Wagenknecht sagte, Schulz habe Hoffnungen enttäuscht, dass die SPD sich von ihrer unsozialen Agenda-Politik verabschiede. Aber allmählich merkten die Menschen, dass er zwar viele schöne Reden halte, aber nicht sage, was er gegen zunehmende soziale Ungleichheit, Niedriglohnjobs, Armutsrenten und Hartz IV tun wolle.

Wahlsiegerin Kramp-Karrenbauer sieht den Erfolgs-Nimbus von Schulz nun angekratzt. "Martin Schulz ist zu schlagen", sagte sie.

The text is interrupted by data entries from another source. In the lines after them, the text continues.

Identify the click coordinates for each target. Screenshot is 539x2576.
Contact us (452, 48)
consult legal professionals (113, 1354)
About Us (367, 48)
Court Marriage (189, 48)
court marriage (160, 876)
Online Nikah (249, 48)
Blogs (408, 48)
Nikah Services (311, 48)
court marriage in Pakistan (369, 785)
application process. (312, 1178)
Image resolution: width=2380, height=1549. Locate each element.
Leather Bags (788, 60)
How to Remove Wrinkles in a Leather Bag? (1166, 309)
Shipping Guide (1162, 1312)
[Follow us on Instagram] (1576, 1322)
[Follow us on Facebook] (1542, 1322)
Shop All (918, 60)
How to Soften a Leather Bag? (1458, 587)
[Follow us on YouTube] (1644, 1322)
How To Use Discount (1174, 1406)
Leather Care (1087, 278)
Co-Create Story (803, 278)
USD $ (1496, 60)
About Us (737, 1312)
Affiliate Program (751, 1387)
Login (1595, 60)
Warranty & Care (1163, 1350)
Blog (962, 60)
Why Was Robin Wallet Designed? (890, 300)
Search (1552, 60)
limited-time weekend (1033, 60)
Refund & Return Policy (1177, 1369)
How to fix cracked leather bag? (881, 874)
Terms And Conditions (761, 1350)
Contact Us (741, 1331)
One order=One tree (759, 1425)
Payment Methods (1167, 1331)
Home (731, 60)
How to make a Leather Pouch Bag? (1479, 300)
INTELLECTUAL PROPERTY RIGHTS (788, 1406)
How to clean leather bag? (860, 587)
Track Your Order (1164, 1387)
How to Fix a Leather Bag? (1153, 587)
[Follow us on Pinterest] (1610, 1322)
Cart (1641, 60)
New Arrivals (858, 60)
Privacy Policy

Lafontaine glaubt weiter an eine Mehrheit

Das Ergebnis zeige, dass die SPD von den Bürgern nicht uneingeschränkt unterstützt werde für ihre rot-roten Pläne. Auch nach Einschätzung der Forschungsgruppe Wahlen hat die Aussicht auf Rot-Rot die SPD Stimmen gekostet. CDU-Vizeparteichefin Julia Klöckner wandte sich dagegen, schon jetzt voll in den Wahlkampfmodus zu schalten. Von Merkel erwarteten die Bürger erst einmal, dass sie ihr Regierungsamt in diesen unruhigen Zeiten wahrnehme.

Auch der saarländische Landtagsfraktionschef Oskar Lafontaine glaubt weiter an eine Mehrheit links von der Union. Dafür stehe aber vor allem seine ehemalige Partei, die SPD, in der Verantwortung. Sie müsse ein "glaubwürdiges Signal" für das Ende der Lohndrückerei setzen, sagte der frühere Ministerpräsident. Die AfD kam auf 6,2 Prozent. Grüne, FDP und Piraten scheiterten an der Fünf-Prozent-Hürde. Die Sitze verteilen sich wie folgt: CDU 24, SPD 17, Linke 7 und AfD 3. Die Wahlbeteiligung stieg auf 69,7 Prozent.